[Begin]
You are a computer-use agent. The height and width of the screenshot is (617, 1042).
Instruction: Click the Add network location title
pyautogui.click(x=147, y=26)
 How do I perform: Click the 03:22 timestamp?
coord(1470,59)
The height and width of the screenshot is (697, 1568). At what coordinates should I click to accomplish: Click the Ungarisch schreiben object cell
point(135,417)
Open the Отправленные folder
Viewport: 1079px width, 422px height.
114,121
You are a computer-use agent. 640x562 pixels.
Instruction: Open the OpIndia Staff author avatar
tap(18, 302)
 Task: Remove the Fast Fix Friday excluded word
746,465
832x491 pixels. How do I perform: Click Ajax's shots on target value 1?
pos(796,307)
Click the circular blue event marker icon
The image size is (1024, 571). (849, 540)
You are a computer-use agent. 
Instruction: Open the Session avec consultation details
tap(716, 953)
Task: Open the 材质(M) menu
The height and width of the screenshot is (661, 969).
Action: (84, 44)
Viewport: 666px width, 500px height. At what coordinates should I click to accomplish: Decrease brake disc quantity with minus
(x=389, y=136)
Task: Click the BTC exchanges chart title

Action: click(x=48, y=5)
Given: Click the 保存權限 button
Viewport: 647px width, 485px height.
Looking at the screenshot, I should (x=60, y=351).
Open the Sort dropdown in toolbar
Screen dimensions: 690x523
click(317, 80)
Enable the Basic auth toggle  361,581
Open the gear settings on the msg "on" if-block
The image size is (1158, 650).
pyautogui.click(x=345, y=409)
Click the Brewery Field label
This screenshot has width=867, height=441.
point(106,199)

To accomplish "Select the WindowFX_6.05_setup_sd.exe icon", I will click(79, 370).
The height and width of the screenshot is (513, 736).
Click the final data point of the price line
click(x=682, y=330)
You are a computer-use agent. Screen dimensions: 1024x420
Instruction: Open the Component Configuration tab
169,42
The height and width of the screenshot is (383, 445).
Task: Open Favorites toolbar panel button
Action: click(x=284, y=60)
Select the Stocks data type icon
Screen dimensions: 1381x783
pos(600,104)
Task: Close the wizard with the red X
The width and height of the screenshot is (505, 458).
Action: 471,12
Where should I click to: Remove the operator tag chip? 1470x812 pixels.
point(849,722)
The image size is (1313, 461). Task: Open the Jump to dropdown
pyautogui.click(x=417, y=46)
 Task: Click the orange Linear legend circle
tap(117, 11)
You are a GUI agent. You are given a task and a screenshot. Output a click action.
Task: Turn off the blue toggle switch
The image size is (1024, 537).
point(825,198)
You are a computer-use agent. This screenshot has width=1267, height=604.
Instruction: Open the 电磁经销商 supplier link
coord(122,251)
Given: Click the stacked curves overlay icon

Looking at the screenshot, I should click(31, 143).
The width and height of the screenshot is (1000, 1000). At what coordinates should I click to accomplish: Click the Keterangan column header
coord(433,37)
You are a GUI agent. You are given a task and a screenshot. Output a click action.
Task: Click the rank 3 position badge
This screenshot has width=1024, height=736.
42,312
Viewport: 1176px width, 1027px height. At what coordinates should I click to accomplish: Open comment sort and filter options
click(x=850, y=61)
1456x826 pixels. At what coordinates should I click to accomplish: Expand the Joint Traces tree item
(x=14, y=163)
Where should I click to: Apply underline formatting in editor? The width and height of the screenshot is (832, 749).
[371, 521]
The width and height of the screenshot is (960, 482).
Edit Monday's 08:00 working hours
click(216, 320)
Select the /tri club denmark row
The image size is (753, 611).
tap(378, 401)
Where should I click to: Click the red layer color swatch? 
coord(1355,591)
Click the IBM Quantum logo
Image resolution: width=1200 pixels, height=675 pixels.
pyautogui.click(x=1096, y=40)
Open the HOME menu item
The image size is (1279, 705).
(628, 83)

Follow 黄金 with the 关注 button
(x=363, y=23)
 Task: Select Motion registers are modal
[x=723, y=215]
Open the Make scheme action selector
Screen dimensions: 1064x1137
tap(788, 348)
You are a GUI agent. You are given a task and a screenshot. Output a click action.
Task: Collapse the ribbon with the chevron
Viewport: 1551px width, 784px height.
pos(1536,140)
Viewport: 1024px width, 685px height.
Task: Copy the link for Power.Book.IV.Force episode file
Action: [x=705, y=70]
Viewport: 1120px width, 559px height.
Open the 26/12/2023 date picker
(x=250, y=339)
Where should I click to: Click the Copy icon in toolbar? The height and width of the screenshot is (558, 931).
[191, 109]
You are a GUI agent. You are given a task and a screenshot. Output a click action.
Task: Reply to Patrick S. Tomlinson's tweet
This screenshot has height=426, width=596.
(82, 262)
[End]
--- Direction ---
Rescale the listing from its first line up to and including the line with "coord(1470,59)", restating every line with its request. Multiply each coordinate in the answers by 1.1 and round to whole numbers, halves up. Give only those lines.

--- Exercise response ---
You are a computer-use agent. The height and width of the screenshot is (617, 1042).
Instruction: Click the Add network location title
pyautogui.click(x=162, y=29)
 How do I perform: Click the 03:22 timestamp?
coord(1617,65)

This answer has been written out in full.